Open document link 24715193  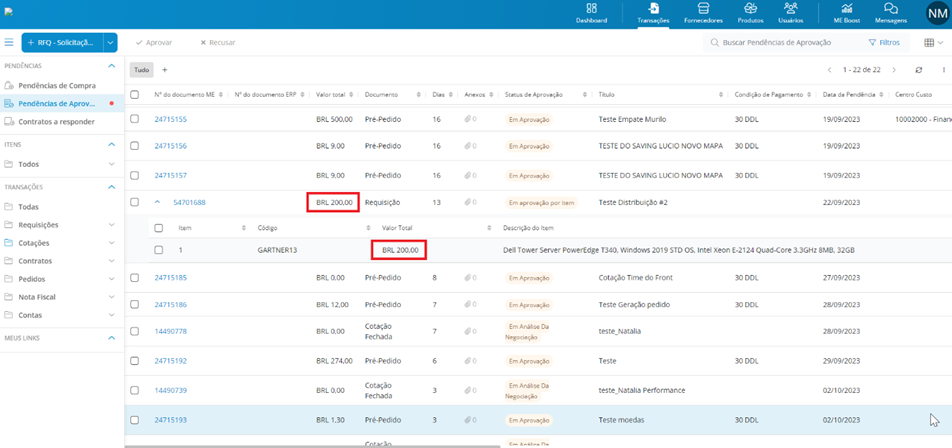pos(170,419)
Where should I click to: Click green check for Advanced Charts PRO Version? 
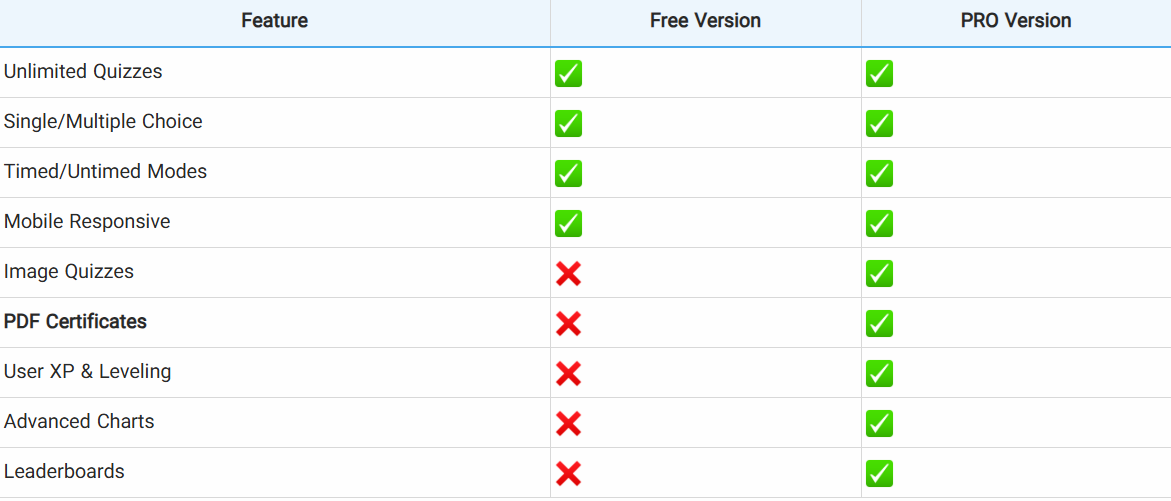(x=879, y=423)
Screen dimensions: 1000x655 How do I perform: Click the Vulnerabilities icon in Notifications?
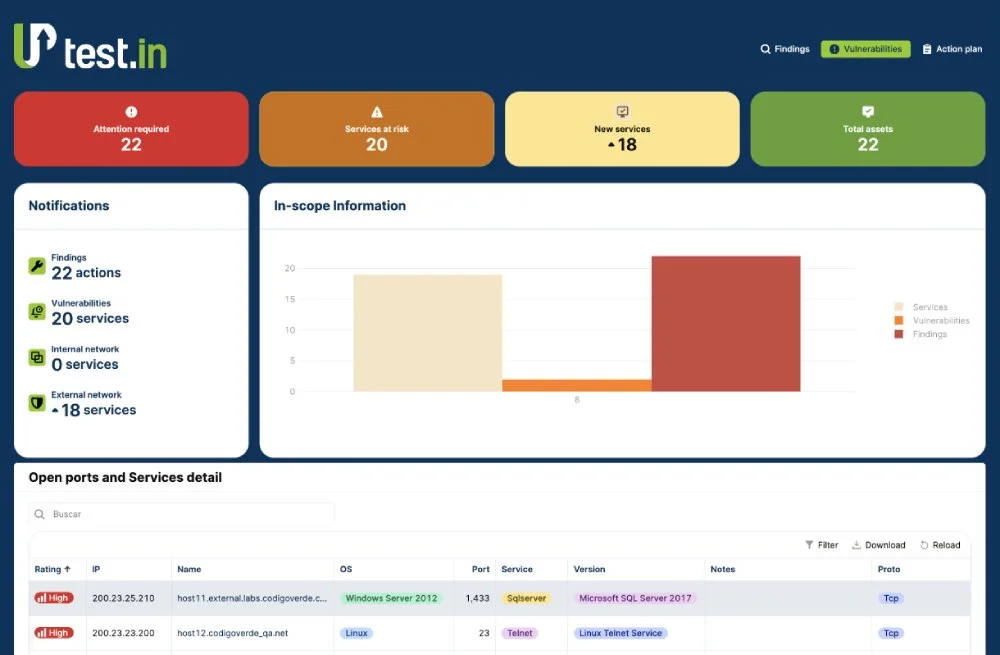(37, 312)
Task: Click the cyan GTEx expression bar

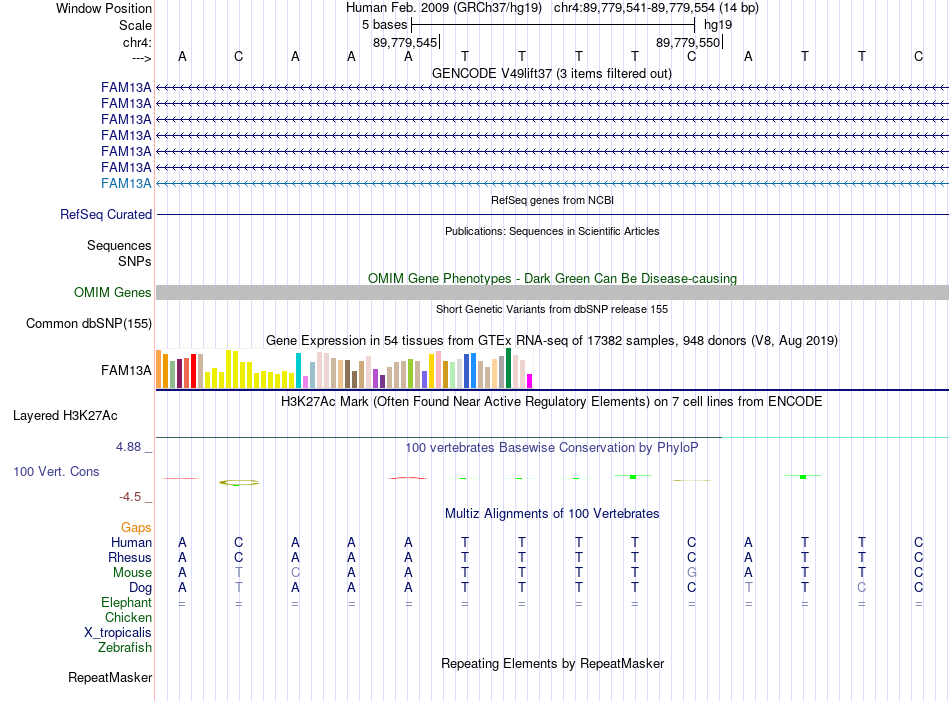Action: click(x=298, y=371)
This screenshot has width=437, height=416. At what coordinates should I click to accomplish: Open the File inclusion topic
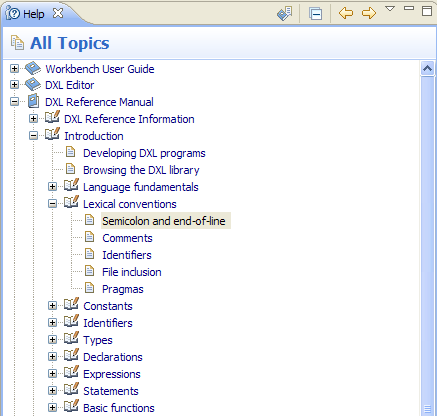point(132,272)
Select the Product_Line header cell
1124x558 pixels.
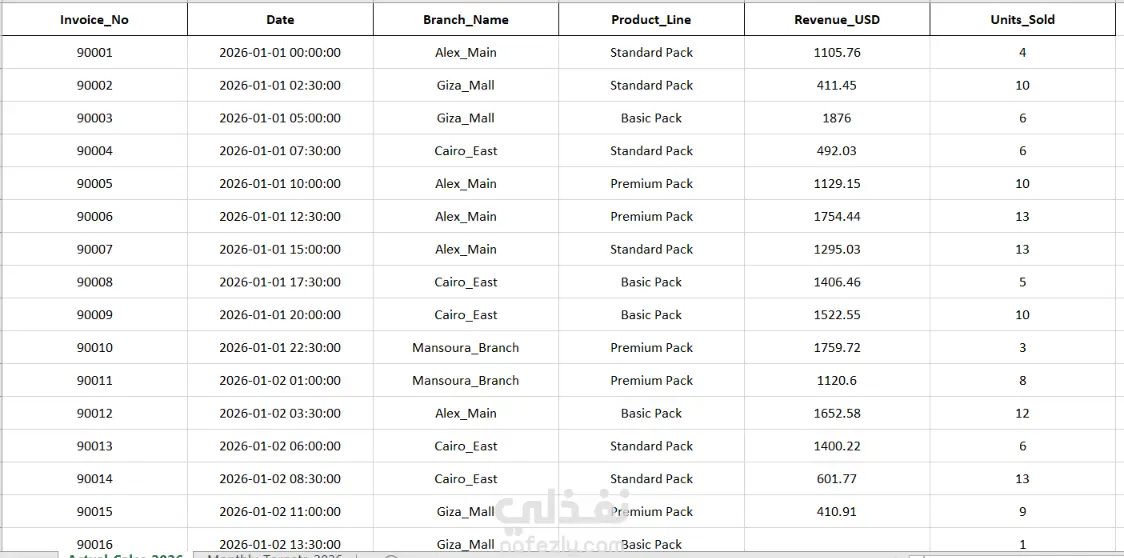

____________

» TASK TO COMPLETE: All that is required is the lines from the line containing "This screenshot has" through the end of the records above, copied exactly, and none of the pictures.

» TASK RESULT:
This screenshot has width=437, height=416. At what coordinates should I click to accomplish: Open the File inclusion topic
point(132,272)
Select the Product_Line header cell
1124x558 pixels.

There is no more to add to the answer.